Figure 5. Celecoxib inhibits mucinous tumor growth via cAMP/PKA signaling pathway in vivo.

(A) Chronic oral gavage with celecoxib (20 mg/kg, every other day) for 28 days reduced mucinous tumor growth in our in vivo PDX model of PMP (compared to control animals treated with oral PBS gavage; 6 animals per group); serial measurements were taken of abdominal girth (mm) over the duration of treatment. (B) Intraperitoneal tumor burden (abdominal contents measured in grams) at the time of sacrifice was significantly smaller in the celecoxib-treated animals compared to control animals.
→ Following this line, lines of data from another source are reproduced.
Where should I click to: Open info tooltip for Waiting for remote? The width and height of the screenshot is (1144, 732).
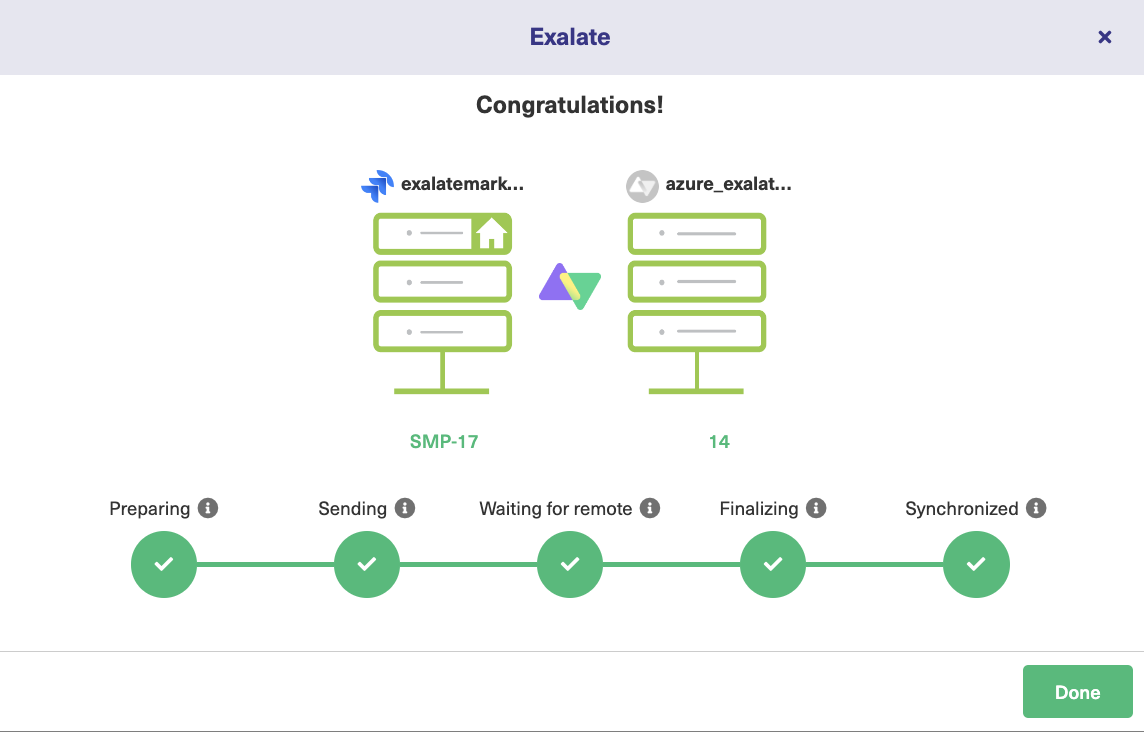[x=652, y=508]
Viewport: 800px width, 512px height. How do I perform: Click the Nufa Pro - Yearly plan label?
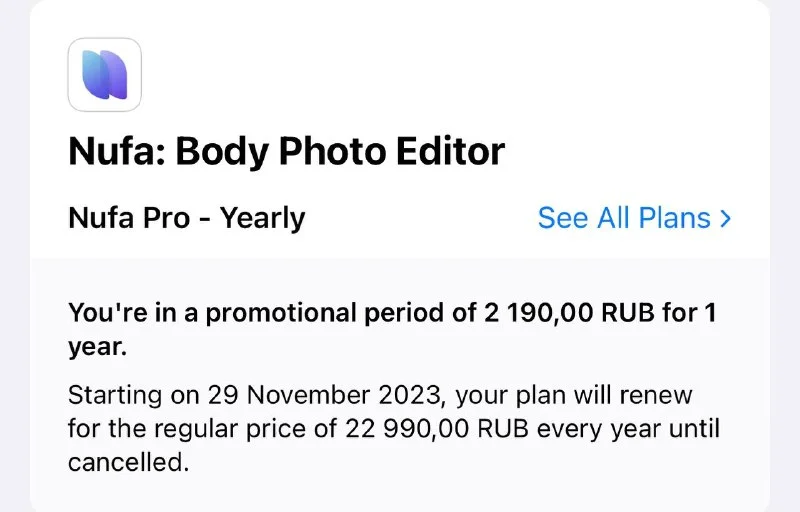pos(187,217)
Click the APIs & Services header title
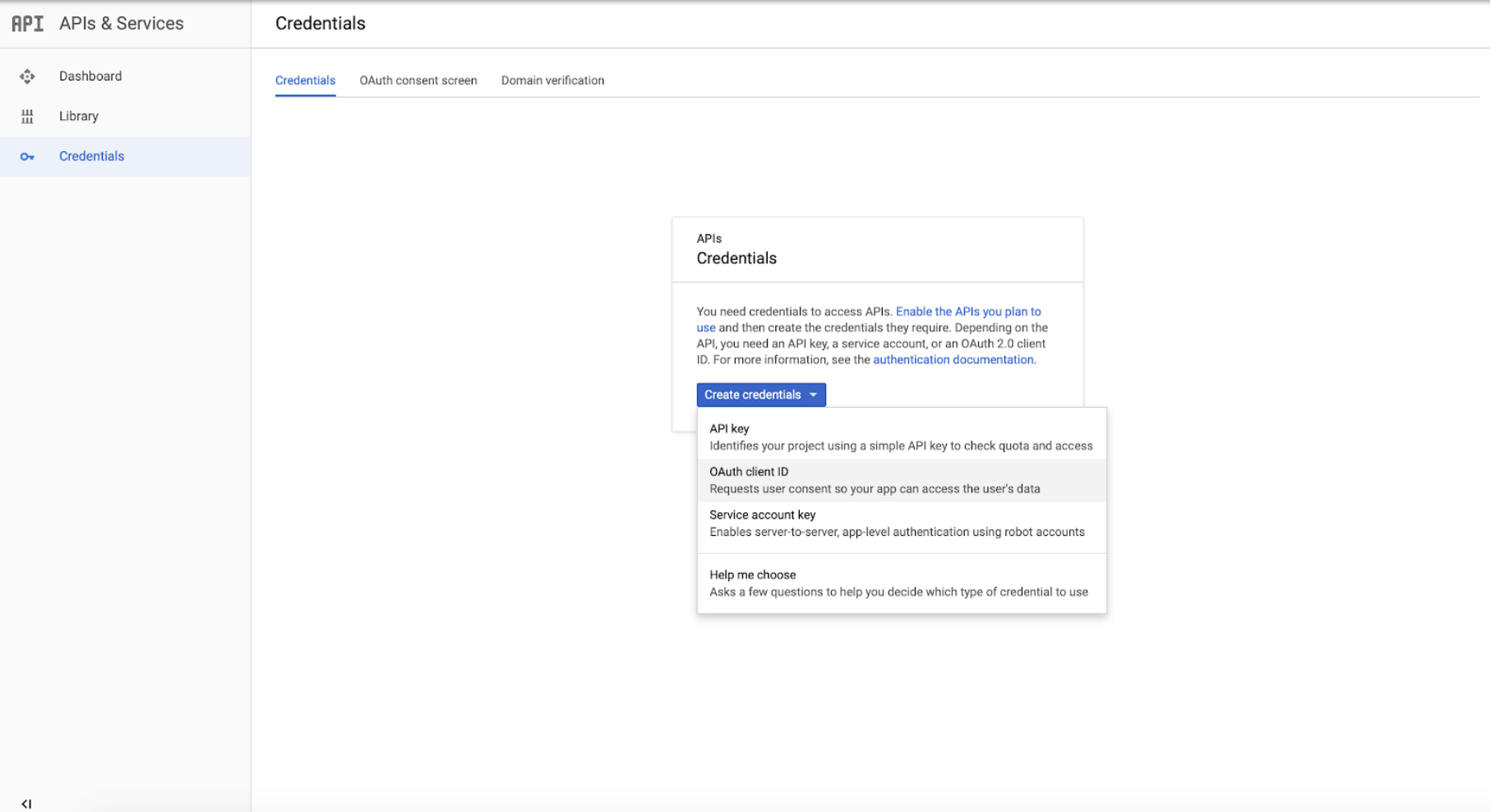Screen dimensions: 1491x812 (x=122, y=24)
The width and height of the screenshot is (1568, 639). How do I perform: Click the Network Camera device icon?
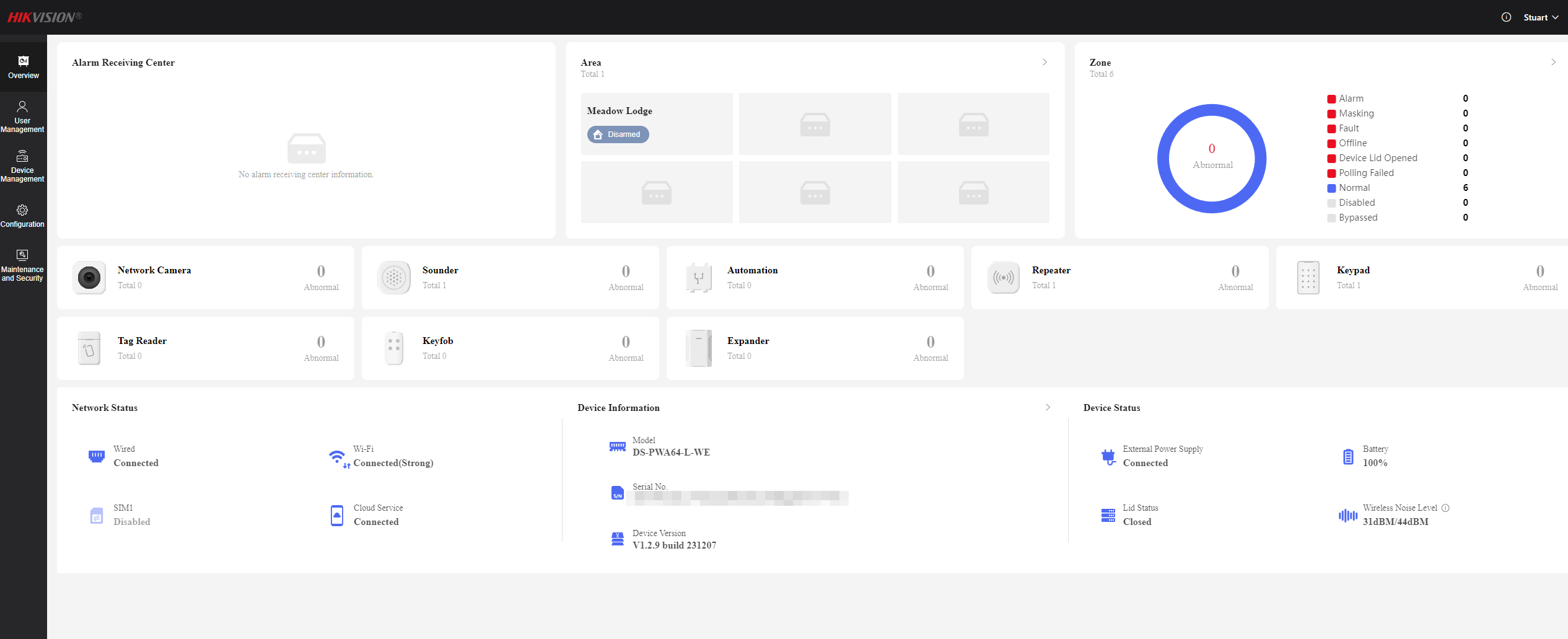click(89, 278)
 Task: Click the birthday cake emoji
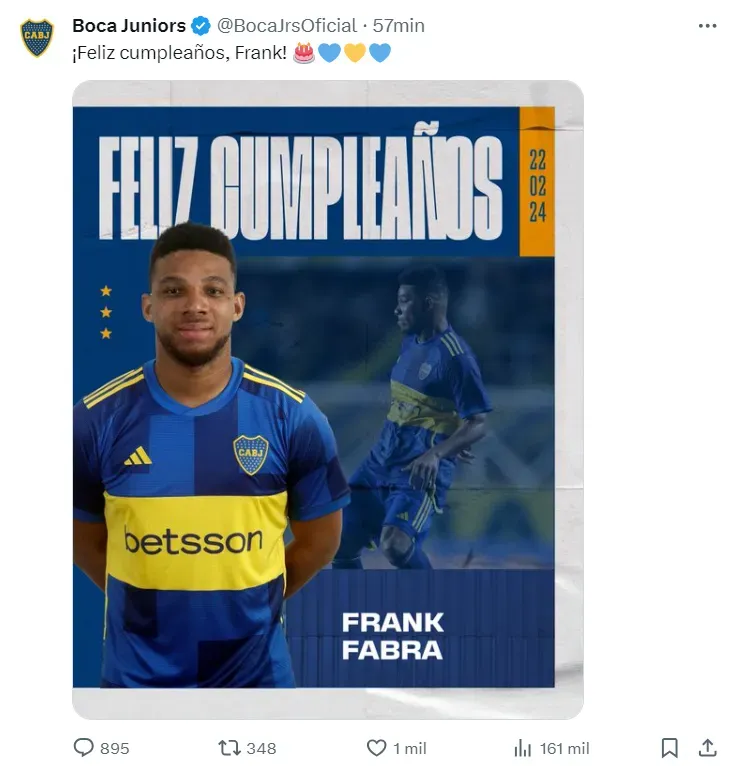304,52
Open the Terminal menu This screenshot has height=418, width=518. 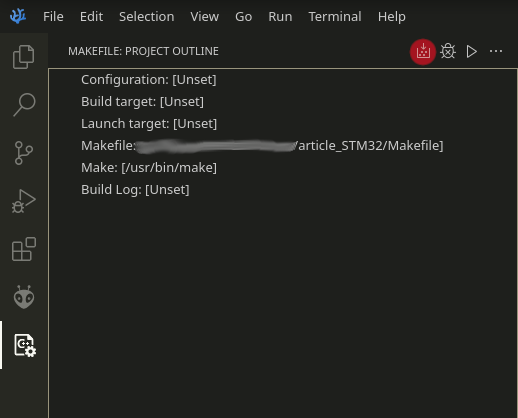(x=335, y=16)
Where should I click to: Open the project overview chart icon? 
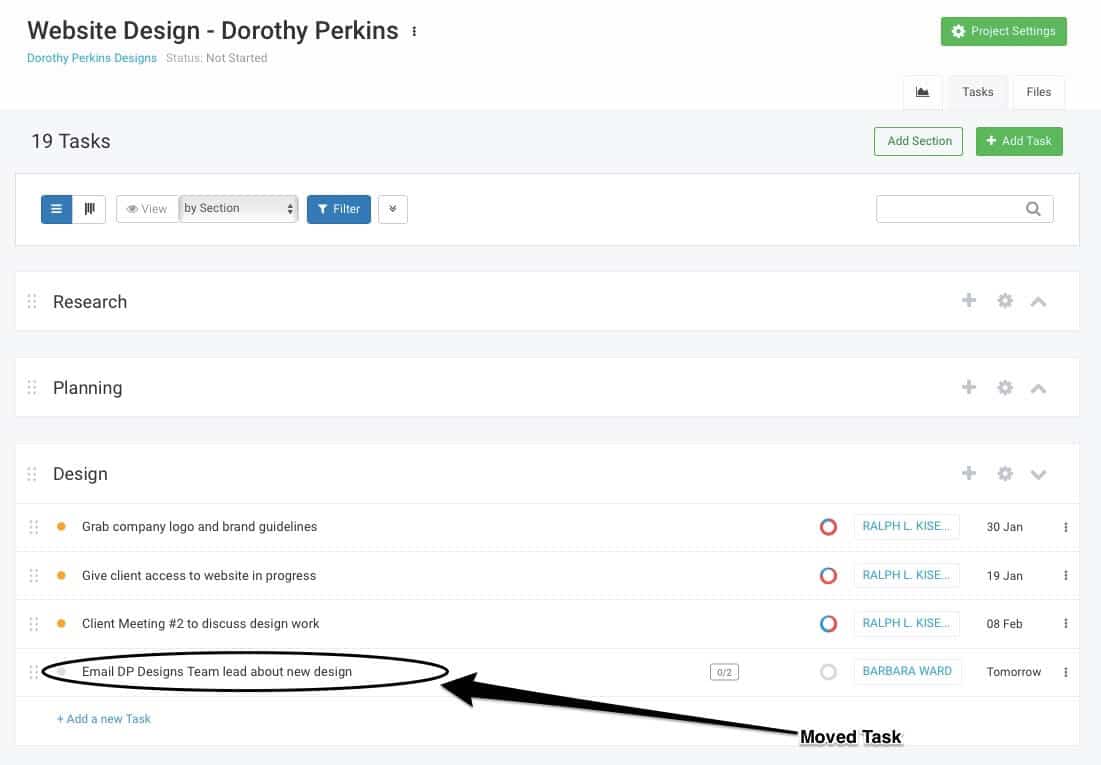coord(922,91)
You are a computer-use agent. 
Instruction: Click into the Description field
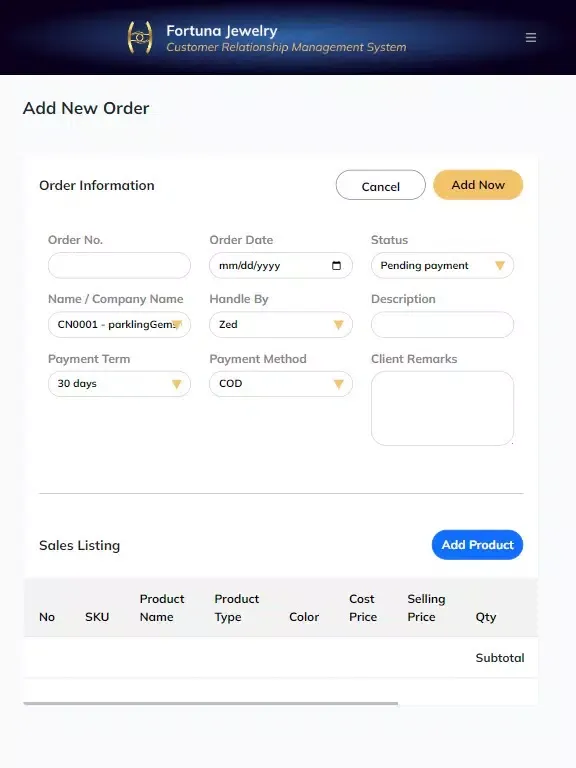442,324
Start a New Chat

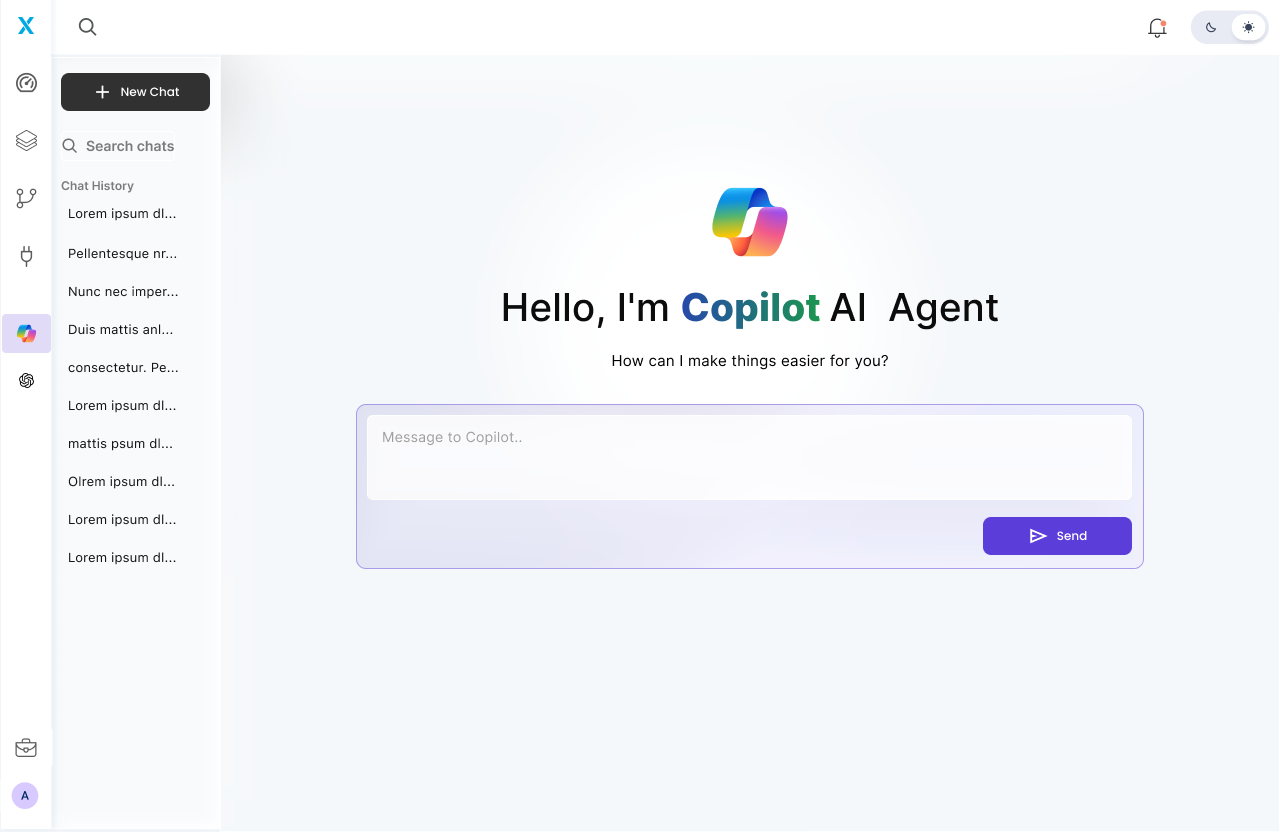[135, 91]
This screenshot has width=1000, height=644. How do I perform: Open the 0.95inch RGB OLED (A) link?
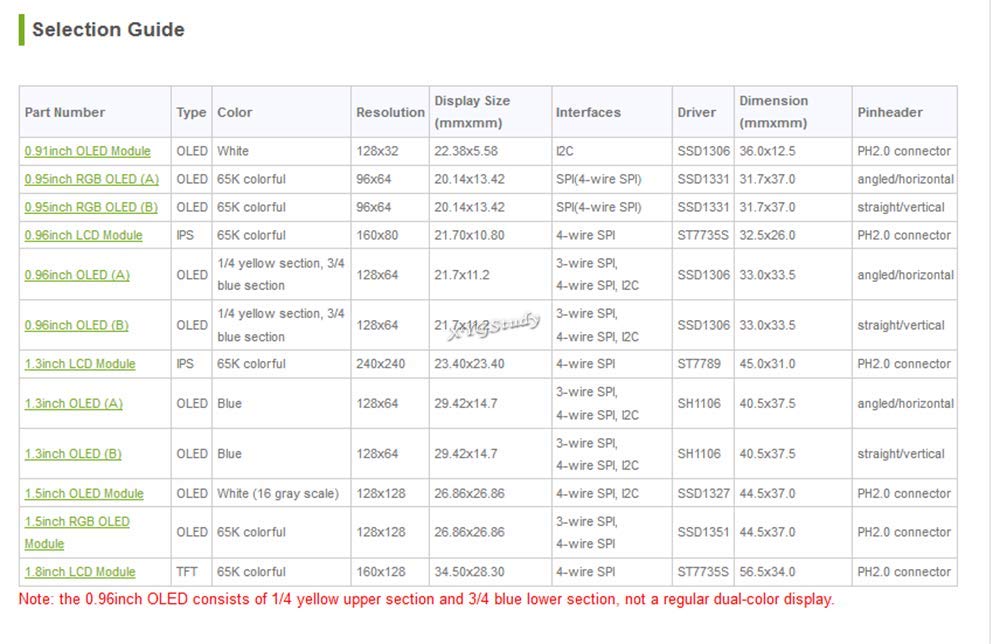tap(91, 179)
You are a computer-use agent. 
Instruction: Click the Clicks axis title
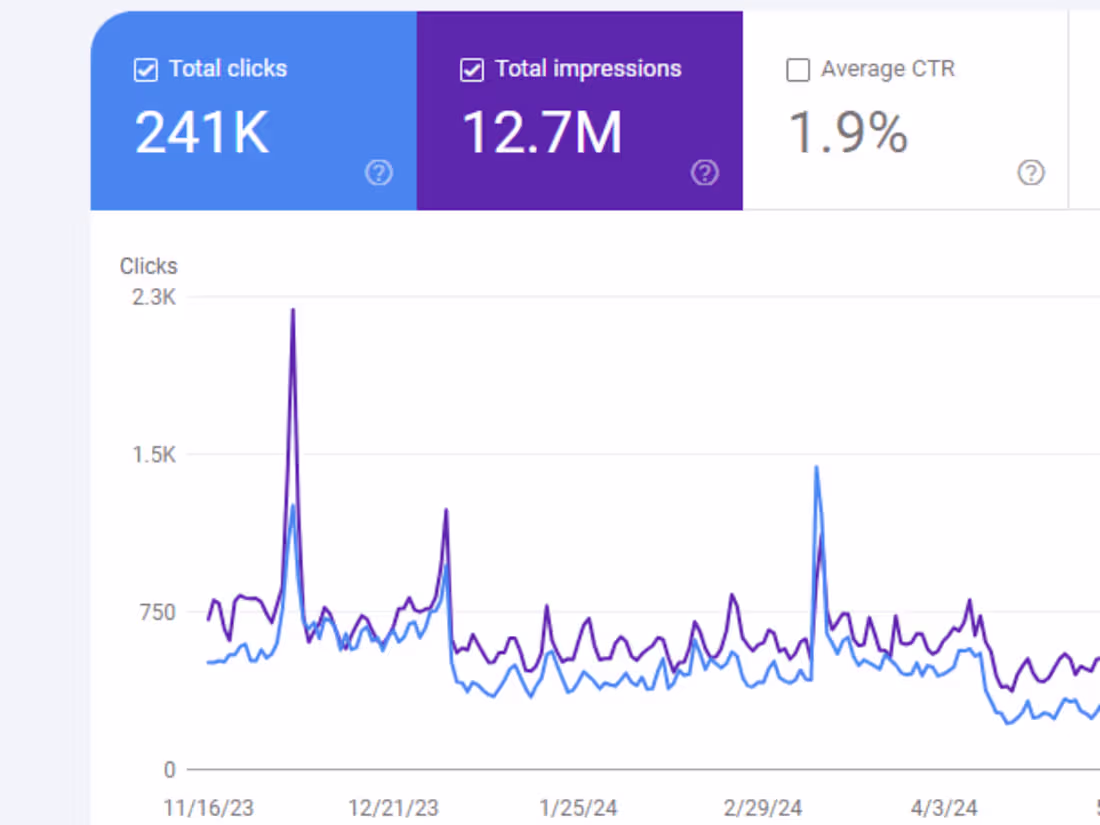148,266
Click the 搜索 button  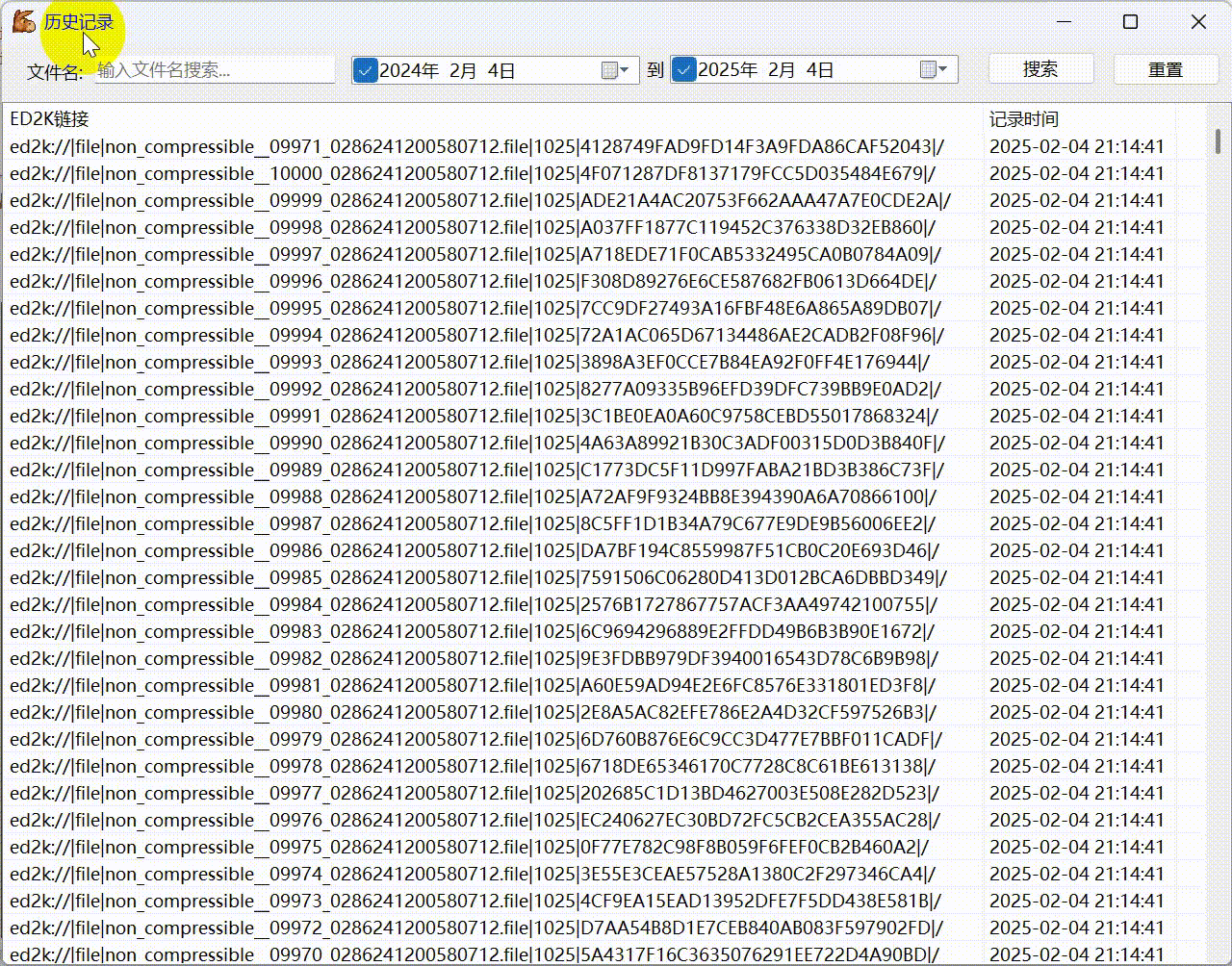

Analysis of the excised tumor tissue following sacrifice demonstrated significant reduction of MUC2 mRNA expression (C) and protein expression (D); commercially available primers and probe specific for MUC2 and GAPDH cDNA were used for real-time PCR assay; relative amounts of MUC2 mRNA were determined after normalization of mucin transcripts to that of GAPDH; protein expression in tumor tissue was measured by IF staining, slides were stained with MUC2 antibody (green IF), SYTOX Orange was used to stain nucleic acid (blue IF), confocal images were randomly taken of 10 different fields (X 63 magnification) and analyzed using Image-pro Premier Software to quantify the average intensity of MUC2 protein expression. Analysis of the excised tumor tissue following sacrifice demonstrated significant reduction of cAMP concentration (E) and PKA activity (F) when compared to control mice. (G) Celecoxib significantly induced apoptosis in treated tumor tissue compared to controls; TUNEL assay was used to identify apoptotic cells. (Figure 5G) Error bars represent standard error of the mean (SEM) from triplicate experiments. Asterisk represents a statistically significant difference compared with the control group (^*p < 0.05; ^**p < 0.01; ^***p < 0.001). (PMP: pseudomyxoma peritonei; PCR: polymerase chain reaction; IF: immunofluorescence).